## Required action
From the first line of the data below, copy each line up to the one containing "I Ball 2 (cracktro) (222, 190)", and include that line too.

◇ ◇ ◇ ◇ ◇

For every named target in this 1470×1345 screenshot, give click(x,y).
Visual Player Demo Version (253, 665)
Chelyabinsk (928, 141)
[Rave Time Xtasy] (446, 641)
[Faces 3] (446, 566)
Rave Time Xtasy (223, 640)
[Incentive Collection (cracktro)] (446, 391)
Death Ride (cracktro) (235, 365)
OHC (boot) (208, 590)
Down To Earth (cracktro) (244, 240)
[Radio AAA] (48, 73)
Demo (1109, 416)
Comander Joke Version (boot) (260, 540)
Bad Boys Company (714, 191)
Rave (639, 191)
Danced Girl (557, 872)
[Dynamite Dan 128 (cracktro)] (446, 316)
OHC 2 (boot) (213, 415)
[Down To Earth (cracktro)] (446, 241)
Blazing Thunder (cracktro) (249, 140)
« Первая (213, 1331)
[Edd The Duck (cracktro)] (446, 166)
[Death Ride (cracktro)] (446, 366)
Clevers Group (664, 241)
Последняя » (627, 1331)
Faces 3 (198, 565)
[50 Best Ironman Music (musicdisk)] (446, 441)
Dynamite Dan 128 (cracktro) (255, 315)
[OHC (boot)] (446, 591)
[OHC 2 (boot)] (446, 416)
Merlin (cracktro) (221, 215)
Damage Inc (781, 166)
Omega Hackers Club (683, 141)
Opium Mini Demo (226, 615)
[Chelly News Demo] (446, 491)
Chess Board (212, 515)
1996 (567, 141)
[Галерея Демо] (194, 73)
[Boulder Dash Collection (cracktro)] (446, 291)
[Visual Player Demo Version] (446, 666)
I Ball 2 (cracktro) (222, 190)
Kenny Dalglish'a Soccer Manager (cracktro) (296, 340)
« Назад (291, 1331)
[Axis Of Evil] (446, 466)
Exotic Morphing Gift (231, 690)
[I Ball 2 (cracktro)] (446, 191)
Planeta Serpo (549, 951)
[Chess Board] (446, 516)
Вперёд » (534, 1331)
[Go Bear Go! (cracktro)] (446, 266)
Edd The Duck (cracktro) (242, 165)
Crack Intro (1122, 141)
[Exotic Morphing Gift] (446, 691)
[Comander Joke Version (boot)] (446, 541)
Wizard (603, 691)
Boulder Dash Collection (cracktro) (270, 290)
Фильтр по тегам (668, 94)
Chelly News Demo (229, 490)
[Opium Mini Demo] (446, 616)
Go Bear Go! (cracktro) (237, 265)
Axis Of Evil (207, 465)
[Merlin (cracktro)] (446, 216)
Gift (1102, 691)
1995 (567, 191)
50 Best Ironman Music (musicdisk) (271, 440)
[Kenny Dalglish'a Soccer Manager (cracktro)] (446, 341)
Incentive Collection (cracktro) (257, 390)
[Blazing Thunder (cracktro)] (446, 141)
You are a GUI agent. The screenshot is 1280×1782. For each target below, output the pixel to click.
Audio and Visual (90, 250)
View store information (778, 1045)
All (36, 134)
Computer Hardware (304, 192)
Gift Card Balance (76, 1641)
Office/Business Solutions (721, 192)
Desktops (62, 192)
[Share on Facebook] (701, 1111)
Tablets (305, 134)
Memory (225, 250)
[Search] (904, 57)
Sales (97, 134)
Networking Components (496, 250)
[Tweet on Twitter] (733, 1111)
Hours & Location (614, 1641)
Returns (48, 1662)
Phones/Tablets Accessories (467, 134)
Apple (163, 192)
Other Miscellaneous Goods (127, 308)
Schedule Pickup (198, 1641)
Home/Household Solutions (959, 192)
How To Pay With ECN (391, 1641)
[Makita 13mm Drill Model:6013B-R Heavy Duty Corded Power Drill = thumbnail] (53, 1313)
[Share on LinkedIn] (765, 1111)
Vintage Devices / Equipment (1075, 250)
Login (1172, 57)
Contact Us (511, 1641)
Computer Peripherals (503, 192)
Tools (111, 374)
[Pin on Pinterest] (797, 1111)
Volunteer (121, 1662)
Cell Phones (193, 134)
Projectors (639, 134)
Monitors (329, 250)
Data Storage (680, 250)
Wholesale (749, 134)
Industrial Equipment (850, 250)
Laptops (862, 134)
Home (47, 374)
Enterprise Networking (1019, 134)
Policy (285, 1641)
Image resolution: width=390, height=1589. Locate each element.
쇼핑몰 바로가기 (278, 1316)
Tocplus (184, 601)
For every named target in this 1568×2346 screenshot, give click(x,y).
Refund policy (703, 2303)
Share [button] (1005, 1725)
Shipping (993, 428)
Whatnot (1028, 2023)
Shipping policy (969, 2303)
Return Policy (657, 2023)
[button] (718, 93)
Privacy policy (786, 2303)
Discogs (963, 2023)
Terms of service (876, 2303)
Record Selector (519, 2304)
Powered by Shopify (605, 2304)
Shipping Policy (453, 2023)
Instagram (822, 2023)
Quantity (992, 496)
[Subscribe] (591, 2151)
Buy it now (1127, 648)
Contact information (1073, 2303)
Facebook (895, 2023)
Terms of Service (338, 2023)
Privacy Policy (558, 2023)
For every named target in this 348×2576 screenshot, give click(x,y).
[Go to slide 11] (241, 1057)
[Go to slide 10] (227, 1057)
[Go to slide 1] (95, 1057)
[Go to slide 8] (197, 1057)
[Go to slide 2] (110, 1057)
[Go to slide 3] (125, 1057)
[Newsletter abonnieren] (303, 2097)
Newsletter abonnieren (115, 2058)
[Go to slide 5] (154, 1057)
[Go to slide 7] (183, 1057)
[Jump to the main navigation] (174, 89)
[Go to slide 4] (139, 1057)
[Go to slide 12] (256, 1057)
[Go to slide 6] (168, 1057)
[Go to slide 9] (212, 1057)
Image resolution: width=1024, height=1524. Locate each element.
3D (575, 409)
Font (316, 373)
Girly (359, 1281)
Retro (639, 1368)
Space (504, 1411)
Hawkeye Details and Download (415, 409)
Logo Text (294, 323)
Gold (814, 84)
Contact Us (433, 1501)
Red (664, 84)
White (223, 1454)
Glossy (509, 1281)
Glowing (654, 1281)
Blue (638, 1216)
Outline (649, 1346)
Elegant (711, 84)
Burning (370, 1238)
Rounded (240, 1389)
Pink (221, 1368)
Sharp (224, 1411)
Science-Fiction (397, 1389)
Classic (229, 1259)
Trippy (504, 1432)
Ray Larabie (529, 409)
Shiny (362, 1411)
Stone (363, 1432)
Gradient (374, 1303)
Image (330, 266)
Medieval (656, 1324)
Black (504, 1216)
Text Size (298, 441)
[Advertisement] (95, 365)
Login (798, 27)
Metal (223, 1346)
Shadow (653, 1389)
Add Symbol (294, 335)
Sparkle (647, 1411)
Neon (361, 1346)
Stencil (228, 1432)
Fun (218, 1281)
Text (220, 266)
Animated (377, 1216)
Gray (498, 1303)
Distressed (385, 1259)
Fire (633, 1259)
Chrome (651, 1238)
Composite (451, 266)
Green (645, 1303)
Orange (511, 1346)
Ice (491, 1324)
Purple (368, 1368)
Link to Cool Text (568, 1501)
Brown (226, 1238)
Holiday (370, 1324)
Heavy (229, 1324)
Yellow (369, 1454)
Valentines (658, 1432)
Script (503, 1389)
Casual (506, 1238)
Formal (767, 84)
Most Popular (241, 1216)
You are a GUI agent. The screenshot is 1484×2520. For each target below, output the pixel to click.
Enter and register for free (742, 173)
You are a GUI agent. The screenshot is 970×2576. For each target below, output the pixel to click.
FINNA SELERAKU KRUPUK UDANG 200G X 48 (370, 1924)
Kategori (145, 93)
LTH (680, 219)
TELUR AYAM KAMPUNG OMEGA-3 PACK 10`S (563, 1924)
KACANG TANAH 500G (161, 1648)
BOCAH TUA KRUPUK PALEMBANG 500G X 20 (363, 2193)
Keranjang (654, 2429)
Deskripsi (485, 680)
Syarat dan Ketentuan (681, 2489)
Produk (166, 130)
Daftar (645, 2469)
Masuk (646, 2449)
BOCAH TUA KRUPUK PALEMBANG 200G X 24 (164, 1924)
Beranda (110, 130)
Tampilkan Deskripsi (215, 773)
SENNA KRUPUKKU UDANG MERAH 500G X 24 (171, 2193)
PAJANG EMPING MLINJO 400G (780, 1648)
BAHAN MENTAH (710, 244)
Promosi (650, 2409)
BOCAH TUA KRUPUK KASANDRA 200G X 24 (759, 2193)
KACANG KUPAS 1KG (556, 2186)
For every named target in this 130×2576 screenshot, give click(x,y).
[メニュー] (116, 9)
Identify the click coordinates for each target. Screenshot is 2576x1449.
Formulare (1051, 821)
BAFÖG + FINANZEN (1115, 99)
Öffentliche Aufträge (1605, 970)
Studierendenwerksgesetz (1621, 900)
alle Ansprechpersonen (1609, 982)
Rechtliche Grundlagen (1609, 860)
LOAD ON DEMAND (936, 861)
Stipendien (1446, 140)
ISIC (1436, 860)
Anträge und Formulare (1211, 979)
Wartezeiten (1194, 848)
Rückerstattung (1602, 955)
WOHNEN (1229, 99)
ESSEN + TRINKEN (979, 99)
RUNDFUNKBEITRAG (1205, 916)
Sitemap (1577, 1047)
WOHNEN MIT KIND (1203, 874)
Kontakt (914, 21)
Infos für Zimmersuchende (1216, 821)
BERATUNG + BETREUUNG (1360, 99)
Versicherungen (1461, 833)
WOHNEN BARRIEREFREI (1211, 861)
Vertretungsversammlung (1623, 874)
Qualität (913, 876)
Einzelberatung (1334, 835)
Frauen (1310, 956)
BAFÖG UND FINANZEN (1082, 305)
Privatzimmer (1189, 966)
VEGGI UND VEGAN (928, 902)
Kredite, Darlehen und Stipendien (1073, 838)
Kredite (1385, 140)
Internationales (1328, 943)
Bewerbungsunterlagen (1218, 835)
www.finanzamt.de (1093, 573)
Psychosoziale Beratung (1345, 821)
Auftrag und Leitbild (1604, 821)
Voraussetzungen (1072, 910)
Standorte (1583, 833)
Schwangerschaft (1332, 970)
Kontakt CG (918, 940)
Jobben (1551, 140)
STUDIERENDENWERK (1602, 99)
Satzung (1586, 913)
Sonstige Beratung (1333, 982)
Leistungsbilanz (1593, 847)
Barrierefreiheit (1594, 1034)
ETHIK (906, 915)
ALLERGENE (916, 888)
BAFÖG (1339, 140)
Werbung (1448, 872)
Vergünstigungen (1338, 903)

◇ ◇ ◇ ◇ ◇

## Answer section
For every named target in this 1470×1345 screenshot, give click(x,y).
Visual Player Demo Version (253, 665)
Chelyabinsk (928, 141)
[Rave Time Xtasy] (446, 641)
[Faces 3] (446, 566)
Rave Time Xtasy (223, 640)
[Incentive Collection (cracktro)] (446, 391)
Death Ride (cracktro) (235, 365)
OHC (boot) (208, 590)
Down To Earth (cracktro) (244, 240)
[Radio AAA] (48, 73)
Demo (1109, 416)
Comander Joke Version (boot) (260, 540)
Bad Boys Company (714, 191)
Rave (639, 191)
Danced Girl (557, 872)
[Dynamite Dan 128 (cracktro)] (446, 316)
OHC 2 (boot) (213, 415)
[Down To Earth (cracktro)] (446, 241)
Blazing Thunder (cracktro) (249, 140)
« Первая (213, 1331)
[Edd The Duck (cracktro)] (446, 166)
[Death Ride (cracktro)] (446, 366)
Clevers Group (664, 241)
Последняя » (627, 1331)
Faces 3 (198, 565)
[50 Best Ironman Music (musicdisk)] (446, 441)
Dynamite Dan 128 (cracktro) (255, 315)
[OHC (boot)] (446, 591)
[OHC 2 (boot)] (446, 416)
Merlin (cracktro) (221, 215)
Damage Inc (781, 166)
Omega Hackers Club (683, 141)
Opium Mini Demo (226, 615)
[Chelly News Demo] (446, 491)
Chess Board (212, 515)
1996 (567, 141)
[Галерея Демо] (194, 73)
[Boulder Dash Collection (cracktro)] (446, 291)
[Visual Player Demo Version] (446, 666)
I Ball 2 (cracktro) (222, 190)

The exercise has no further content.